Nel cuore di Ragusa Ibla, ai piedi del Duomo, c’è una strada, in questi giorni illuminata dalle parole rapite dalle Città Invisibili di Calvino. Nel cuore della strada c’è un palazzo di ottocentesca memoria: quello degli Arezzo di Donnafugata e nel cuore del palazzo c’è un piccolo piccolo teatro. Piccolo davvero, tanto da essere annoverato tra i teatri più piccoli d’Europa, non più di cento posti tra palchi e platea, rosso rubino a fare da padrone negli arredi e porte che si aprono sulla strada, facendo allungare il collo ai passanti sorpresi.

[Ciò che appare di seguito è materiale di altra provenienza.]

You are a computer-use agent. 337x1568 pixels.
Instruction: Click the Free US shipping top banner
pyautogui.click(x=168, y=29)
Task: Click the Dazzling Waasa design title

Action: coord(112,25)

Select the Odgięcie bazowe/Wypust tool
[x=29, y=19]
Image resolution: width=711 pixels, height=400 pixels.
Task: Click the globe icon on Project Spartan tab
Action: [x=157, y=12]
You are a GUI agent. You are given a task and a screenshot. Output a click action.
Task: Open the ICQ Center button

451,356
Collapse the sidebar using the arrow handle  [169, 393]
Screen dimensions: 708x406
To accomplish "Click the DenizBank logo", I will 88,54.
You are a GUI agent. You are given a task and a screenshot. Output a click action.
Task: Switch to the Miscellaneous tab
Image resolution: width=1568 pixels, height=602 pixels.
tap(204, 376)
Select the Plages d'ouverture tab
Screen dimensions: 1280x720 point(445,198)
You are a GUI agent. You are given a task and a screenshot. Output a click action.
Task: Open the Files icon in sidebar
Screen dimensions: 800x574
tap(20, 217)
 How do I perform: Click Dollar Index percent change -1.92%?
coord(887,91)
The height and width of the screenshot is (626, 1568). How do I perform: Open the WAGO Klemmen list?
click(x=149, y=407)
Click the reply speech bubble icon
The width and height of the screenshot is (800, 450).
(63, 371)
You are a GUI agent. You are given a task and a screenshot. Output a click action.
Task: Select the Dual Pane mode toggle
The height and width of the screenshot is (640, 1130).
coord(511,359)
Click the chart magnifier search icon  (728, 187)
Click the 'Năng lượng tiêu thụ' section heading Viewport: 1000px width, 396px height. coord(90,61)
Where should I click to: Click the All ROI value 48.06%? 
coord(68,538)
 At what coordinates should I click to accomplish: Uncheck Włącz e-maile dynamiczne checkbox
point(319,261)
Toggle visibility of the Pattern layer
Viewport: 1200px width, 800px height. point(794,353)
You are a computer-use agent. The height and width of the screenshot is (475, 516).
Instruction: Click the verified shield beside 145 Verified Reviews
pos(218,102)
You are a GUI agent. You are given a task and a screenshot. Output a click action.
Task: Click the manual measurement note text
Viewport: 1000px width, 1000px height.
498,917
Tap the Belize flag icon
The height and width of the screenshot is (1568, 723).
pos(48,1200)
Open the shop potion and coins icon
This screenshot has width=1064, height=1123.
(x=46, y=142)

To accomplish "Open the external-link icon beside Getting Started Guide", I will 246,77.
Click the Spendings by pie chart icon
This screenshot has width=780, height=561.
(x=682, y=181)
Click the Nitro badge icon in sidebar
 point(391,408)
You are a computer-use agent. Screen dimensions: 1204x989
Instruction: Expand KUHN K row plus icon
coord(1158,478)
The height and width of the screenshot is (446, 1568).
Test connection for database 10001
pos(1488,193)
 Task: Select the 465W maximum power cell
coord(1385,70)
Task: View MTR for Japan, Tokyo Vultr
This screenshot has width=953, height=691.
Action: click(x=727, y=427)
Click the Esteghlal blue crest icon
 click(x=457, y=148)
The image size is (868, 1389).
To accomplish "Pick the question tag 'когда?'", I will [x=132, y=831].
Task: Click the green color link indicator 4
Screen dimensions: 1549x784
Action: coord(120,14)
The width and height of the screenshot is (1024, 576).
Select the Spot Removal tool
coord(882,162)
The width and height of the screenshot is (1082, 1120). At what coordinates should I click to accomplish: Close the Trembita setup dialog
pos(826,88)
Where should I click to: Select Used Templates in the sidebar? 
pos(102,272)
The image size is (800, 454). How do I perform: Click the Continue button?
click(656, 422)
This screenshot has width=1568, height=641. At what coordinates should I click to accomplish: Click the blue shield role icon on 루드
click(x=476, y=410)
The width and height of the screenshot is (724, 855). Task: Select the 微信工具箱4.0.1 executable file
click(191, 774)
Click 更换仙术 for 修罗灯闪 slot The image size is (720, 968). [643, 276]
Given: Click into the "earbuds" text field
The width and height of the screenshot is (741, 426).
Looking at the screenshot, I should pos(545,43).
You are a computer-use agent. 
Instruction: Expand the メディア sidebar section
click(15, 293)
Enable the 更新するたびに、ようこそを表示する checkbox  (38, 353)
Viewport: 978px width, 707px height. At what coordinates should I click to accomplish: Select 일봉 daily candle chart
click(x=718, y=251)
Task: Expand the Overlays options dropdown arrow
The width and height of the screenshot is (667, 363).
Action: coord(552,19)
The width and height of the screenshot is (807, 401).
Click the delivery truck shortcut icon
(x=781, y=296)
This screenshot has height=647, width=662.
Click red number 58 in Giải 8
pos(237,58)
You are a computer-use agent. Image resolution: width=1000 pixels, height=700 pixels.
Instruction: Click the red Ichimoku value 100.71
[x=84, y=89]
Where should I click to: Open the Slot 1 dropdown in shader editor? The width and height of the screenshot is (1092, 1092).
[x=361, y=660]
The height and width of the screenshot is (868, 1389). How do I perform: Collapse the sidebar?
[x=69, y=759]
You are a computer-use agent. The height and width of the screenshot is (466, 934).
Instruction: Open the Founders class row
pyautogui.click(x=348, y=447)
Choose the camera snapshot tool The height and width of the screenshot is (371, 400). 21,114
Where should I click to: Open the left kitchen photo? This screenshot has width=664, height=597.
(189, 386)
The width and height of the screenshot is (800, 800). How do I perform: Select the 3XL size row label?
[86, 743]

Non c’era posto migliore per tornare a teatro dopo tanto tempo, per respirarne l’inimitabile atmosfera con un’inattesa intimità che l’ha resa ancora più magica. Il chiacchiericcio, i saluti, persone che si alzano per farne passare altre che si siedono, poi le luci che si abbassano, il silenzio che cala all’unisono e il sipario che si apre e lì, sul palco, la magia del racconto.
Ma questa volta, a calcare le scene non c’era solo un artista geniale ma molto altro: l’infanzia e la prima adolescenza della mia primogenita, un moto d’orgoglio bolognese e un amico che non vedevamo da almeno quindici anni.Se tornare a teatro è stato magnifico, tornarci con la sempre giovane ribelle ironia di Alessandro Bergonzoni è stato impagabile.
E, ancora meglio è stato, a fine spettacolo, dietro le quinte, l’istante in cui gli sguardi si sono incontrati e riconosciuti immediatamente, come se il tempo non fosse passato.
Così, se nel cuore di Ibla c’è una strada e nel suo cuore un palazzo, se nel cuore del palazzo c’è un teatro e nel suo cuore un palco, questa volta, “dietro al sipario” (per citare il nome della rassegna che lo ha ospitato), c’è stato un incontro che il cuore l’ha scaldato davvero.